IS Case 567: Trapped lung secondary to papillary adenocarcinoma

Alena Levit, MD

Imaging Sciences URMC

Imaging Sciences URMC 2010
Publication Date: 2011-11-16


Patient is a 47-year-old woman, nonsmoker, presenting with history of 3 months of cough and 1 month of dyspnea on exertion.


Persistent pneumothorax, in spite of chest tube placement, consistent with trapped lung.


Trapped lung secondary to papillary adenocarcinoma


The incidence of trapped lung is unknown. Trapped lung can result from malignant and nonmalignant disease and may also be a sequela of a remote inflammatory condition which has resolved, but left behind a collagenous or fibrous peel. The visceral pleura becomes encased with a fibrous peel or rind and a trapped lung occurs. The lung is prevented from expanding and this creates a negative pressure gradient causing a chronic fluid-filled pleural space.

The diagnosis of trapped lung is not always obvious because many patients with trapped lung do not have symptoms. However, the diagnosis should be suspected in any patient with a stable chronic pleural effusion and if on the radiographs the hemithorax with effusion is reduced in size because it indicates that the pleural pressure on the side with the effusion is more negative than that on the contralateral side. Unfortunately, similar findings can be seen with endobronchial obstruction and therefore should be included in the differential diagnosis. Another differential diagnosis to keep in mind is pneumothorax. In contrast to pneumothorax, the trapped lung radiographically does not appear larger on expiration than on inspiration and the visceral pleural line delineates the scarred lung contour. The diagnosis of trapped lung are confirmed when the underlying lung does not expand radiographically after thoracentesis or tube thoracostomy.
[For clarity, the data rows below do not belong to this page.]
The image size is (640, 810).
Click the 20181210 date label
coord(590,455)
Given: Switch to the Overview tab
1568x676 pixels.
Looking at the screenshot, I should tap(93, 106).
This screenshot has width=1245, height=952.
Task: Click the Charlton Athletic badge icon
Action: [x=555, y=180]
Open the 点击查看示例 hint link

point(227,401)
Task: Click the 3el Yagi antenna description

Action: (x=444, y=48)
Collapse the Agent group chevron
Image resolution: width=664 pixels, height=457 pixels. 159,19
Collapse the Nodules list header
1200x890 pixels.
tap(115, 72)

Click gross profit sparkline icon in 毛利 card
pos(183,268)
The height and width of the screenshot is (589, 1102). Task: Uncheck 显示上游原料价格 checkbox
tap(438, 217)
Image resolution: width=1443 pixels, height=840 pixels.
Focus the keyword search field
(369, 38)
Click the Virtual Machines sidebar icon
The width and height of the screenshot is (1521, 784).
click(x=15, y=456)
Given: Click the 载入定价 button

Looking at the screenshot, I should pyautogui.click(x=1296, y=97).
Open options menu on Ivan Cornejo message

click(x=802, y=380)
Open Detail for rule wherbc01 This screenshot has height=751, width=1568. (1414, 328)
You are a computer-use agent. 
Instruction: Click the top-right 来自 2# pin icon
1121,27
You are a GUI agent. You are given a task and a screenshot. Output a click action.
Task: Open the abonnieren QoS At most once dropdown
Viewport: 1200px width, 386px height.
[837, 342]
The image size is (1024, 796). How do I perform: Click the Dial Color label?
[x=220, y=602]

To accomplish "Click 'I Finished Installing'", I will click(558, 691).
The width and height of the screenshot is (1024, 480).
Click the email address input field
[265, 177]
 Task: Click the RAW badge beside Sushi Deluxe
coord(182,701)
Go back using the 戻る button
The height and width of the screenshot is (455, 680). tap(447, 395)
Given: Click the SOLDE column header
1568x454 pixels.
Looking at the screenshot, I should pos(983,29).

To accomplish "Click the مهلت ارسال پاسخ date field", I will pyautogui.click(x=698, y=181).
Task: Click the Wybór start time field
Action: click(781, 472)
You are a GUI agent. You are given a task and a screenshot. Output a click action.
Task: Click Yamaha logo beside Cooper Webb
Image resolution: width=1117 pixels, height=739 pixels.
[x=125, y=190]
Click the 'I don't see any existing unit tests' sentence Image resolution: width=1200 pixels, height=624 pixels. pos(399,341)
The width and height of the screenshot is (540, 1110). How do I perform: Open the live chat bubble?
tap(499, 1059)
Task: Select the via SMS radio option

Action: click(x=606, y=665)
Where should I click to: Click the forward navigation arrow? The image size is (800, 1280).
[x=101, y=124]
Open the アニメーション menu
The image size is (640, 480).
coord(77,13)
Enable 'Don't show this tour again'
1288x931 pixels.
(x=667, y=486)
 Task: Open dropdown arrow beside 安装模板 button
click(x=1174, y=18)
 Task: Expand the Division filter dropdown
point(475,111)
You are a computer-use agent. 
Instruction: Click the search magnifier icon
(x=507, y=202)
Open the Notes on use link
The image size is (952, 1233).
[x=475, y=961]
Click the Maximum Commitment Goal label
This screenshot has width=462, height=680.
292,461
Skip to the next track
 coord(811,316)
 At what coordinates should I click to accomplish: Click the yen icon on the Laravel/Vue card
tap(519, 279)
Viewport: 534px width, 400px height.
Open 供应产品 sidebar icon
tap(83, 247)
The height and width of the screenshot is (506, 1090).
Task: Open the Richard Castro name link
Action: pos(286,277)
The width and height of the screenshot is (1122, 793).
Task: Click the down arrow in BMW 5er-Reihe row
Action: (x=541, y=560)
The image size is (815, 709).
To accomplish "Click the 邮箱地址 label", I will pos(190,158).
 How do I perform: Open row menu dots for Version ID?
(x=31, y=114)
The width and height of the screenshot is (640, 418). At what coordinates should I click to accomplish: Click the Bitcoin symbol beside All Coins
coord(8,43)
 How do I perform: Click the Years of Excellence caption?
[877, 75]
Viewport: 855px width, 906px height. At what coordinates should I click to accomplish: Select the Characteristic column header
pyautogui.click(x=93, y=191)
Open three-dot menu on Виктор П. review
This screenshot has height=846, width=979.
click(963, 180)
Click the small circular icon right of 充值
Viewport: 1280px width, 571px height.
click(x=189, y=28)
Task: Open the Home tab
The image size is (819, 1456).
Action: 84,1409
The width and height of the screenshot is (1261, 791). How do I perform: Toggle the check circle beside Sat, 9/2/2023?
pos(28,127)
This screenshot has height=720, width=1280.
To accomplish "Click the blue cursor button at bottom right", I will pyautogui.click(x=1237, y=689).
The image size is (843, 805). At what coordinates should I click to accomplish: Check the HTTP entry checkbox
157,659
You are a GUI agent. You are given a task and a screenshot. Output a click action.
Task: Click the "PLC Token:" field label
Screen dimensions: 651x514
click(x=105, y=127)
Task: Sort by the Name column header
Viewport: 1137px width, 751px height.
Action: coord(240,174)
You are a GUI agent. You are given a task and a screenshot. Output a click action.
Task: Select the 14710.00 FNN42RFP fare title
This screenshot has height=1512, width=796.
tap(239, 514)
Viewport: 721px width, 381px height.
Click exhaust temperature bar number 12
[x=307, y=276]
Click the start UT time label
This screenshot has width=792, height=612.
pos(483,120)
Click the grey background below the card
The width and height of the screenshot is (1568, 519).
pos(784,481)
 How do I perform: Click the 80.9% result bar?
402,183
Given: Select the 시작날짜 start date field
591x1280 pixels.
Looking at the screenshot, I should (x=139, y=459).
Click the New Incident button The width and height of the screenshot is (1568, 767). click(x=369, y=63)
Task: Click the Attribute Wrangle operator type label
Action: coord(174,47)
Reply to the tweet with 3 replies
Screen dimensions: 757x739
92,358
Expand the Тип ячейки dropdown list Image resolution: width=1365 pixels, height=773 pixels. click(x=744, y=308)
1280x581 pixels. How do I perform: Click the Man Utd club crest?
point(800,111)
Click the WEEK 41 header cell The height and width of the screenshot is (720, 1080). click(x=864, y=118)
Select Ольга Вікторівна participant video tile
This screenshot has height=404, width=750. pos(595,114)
The treatment of the trapped lung depends on the patient's symptoms. In symptomatic patients with underlying normal lung parenchyma the definitive therapy of trapped lung is pleurectomy and decortication. Extended drainage by pleural catheter may be a reasonable alternative, particularly in patients in whom more invasive procedures may pose too great a risk. The apposition of the visceral and parietal pleura can not be achieved; therefore sclerosis attempts are not successful. Likewise, there is no role for serial thoracentesis since the pleural effusion recurs rapidly after each thoracentesis.